OBJECTIF VISÉ
Imprimez sans aucune modification le passage de l'extrait sur le trompe-l'œil qui commence par les mots « La mode des » et s'achève sur « de culture humaniste. ».

EXTRAIT
****

L'art du trompe l'oeil

Que ce soit dans la réalisation de sculptures ou d’architectures feintes (voir le faux oculus du décor de la Chambre des Epoux à Mantoue), Mantegna s’impose comme un maître du trompe l’œil. Cet artifice de peintre apparaît ici dans la mise en place d’un faux encadrement de porphyre qui fait fonction d’ouverture fictive sur l’espace pictural. Il évoque la théorie développée par Alberti dans son De Pictura (1435) selon laquelle la peinture est une fenêtre ouverte sur la réalité. Les deux bourreaux, audacieusement coupés à hauteur d’épaule, contribuent à cet effet illusionniste qu’affectionne Mantegna et que l’on retrouve dans d’autres œuvres (comme La Crucifixion INV 368). Le spectateur invité à se placer à la hauteur des archers adopte leur point de vue : il est humble devant le corps sculptural du saint qui s’impose tel un mur devant son regard. Le point de fuite placé très bas, la vue en contre-plongée, la maîtrise du raccourci, donnent au supplicié cet aspect monumental et solennel.

 

 

Saint Sébastien (Autriche)

 

  1. Le Studiolo d’Isabelle d’Este

La mode des cabinets de travail, petites pièces privées réservées aux activités intellectuelles, se répand au XVe siècle dans les cours italiennes, baignées de culture humaniste.

Isabelle d’Este, qui a épousé en 1490 Francesco II, décide très vite d’aménager un studiolo dans une tour du vieux Castello di San Giorgio. Les travaux dureront plus de vingt ans.

****

ENTRÉES FOURNIES
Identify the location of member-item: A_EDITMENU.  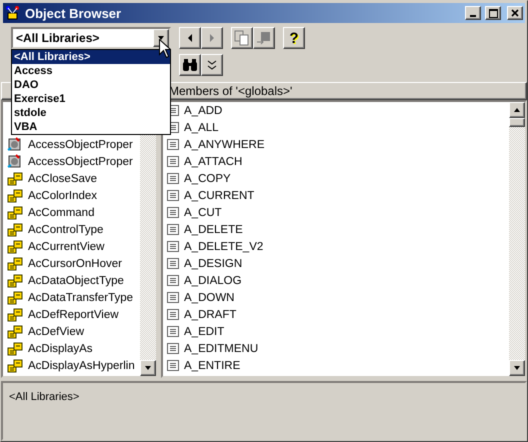
(336, 348).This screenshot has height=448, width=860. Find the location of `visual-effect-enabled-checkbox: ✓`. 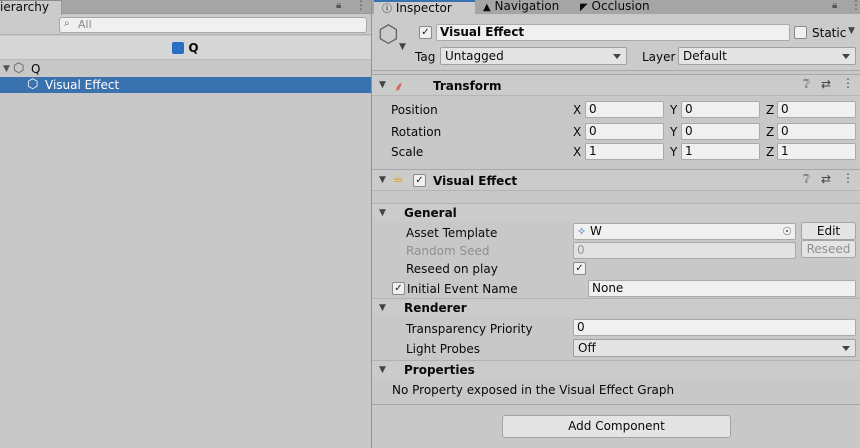

visual-effect-enabled-checkbox: ✓ is located at coordinates (420, 180).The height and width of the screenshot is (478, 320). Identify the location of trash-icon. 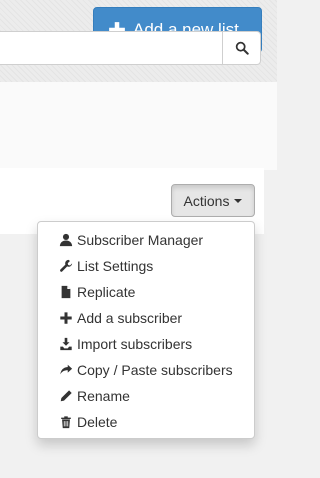
(66, 422).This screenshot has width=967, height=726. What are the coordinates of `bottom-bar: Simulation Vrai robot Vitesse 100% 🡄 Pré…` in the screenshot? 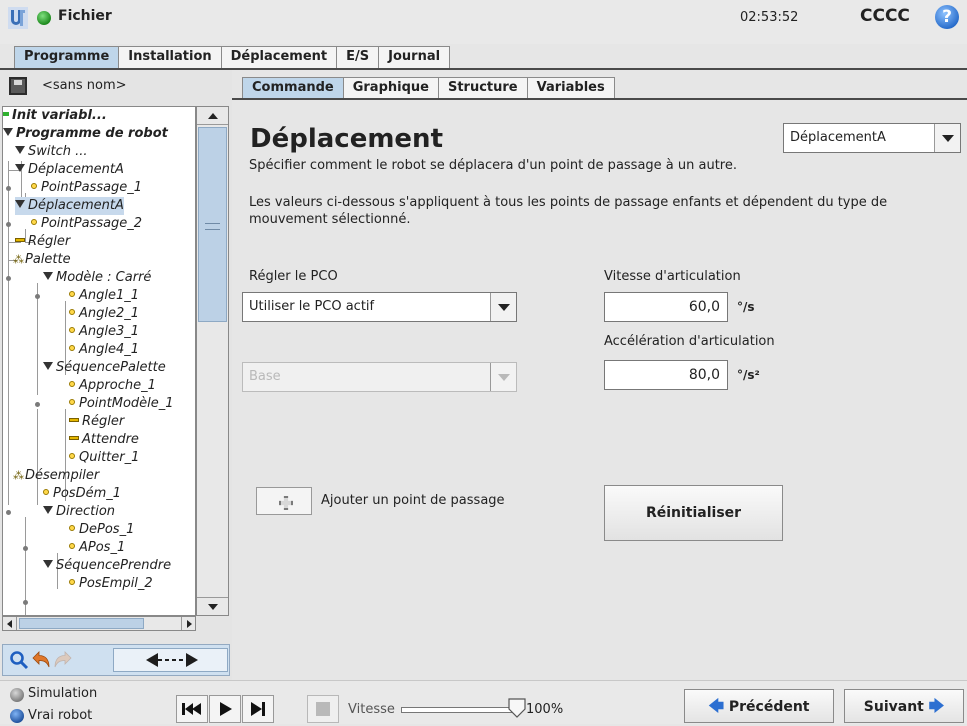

****

CORRIGÉ PROPOSÉ
La mode des cabinets de travail, petites pièces privées réservées aux activités intellectuelles, se répand au XVe siècle dans les cours italiennes, baignées de culture humaniste.